The panic reaction to the virus lays this foundation of our society bare. The virus again makes visible death, which we thought we had banished to the invisible. Faced with imminent death we willingly sacrifice everything that makes life worth living. Even before the Corona-epidemic we found ourselves in a bitter war for survival.

The war against the virus that has now broken out is its viral continuation (Fortsetzung). The society of survival now reveals its inhumane traits. The other is, in the first instance, a potential carrier of the virus that we must take distance from, that endangers my survival. The concern for a good life must be set in opposition to the struggle for survival. Otherwise, after the epidemic life will become more about survival than before it. Then we ourselves resemble the virus, this undead thing (untoten Wesen) that only increases, only survives, without living.

The finance markets’ panic reaction to the epidemic is an expression of the panic that is already inherent to them. The extreme distortions in the global economy make it very vulnerable. The adventurous monetary policy of the central banks has created a suppressed panic that is waiting to break out, despite the constantly rising curve of the stock market index in recent years.

This virus is likely only the small drop that brought the vase to overflow. The panic of the finance markets doesn’t express fear of the virus, but rather their fear of themselves. The crash could have also come without the virus. Perhaps the virus is only the precursor to a much bigger crash.

Zizek claims that the virus deals capitalism a fatal blow and evokes an obscure communism (reference to an article translated as “We're in the same boat”). He even believes that the virus will bring the Chinese regime to fall. Zizek is mistaken. None of that will happen. China will now sell its digital surveillance state as the successful model against the epidemic. China will take the opportunity to demonstrate its system with even more pride.

And after the epidemic capitalism will go forward with more force (Wucht). And tourists will again trample the planet to death. The virus cannot replace reason. Furthermore, we in the west may well still get the digital surveillance state à la China.

As Naomi Klein has already said, the shock is a favorable moment for allowing a new system of domination to establish itself. The installation of neo-liberalism was often preceded by crises that brought shock. So it was in South Korea or in Greece. Hopefully, Europe does not get a digital surveillance state à la China after this virus-shock. In that case the state of emergency [‘exception’] would become the normal state, as Giorgio Agamben fears. Then the virus creates what Islamic terrorism has not quite succeeded in doing.
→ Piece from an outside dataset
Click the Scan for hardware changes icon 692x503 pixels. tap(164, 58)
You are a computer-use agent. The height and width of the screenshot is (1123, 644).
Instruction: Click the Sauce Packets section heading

The virus will not defeat capitalism. The viral revolution will not have happened. No virus is capable of revolution. The virus isolates us. It engenders no strong ‘togetherness’ (Wir-Gefühl). Everyone is concerned with their own survival. The solidarity to keep distance from one another is not a solidarity that allows us to dream of another, more peaceful, more just society. We cannot cede the revolution to the virus. We hope for a humane revolution after the virus. It is WE HUMANS with REASON that must reconsider and radically curtail the destructive capitalism as well as our unrestrained, destructive mobility in order to save the climate and our beautiful planet.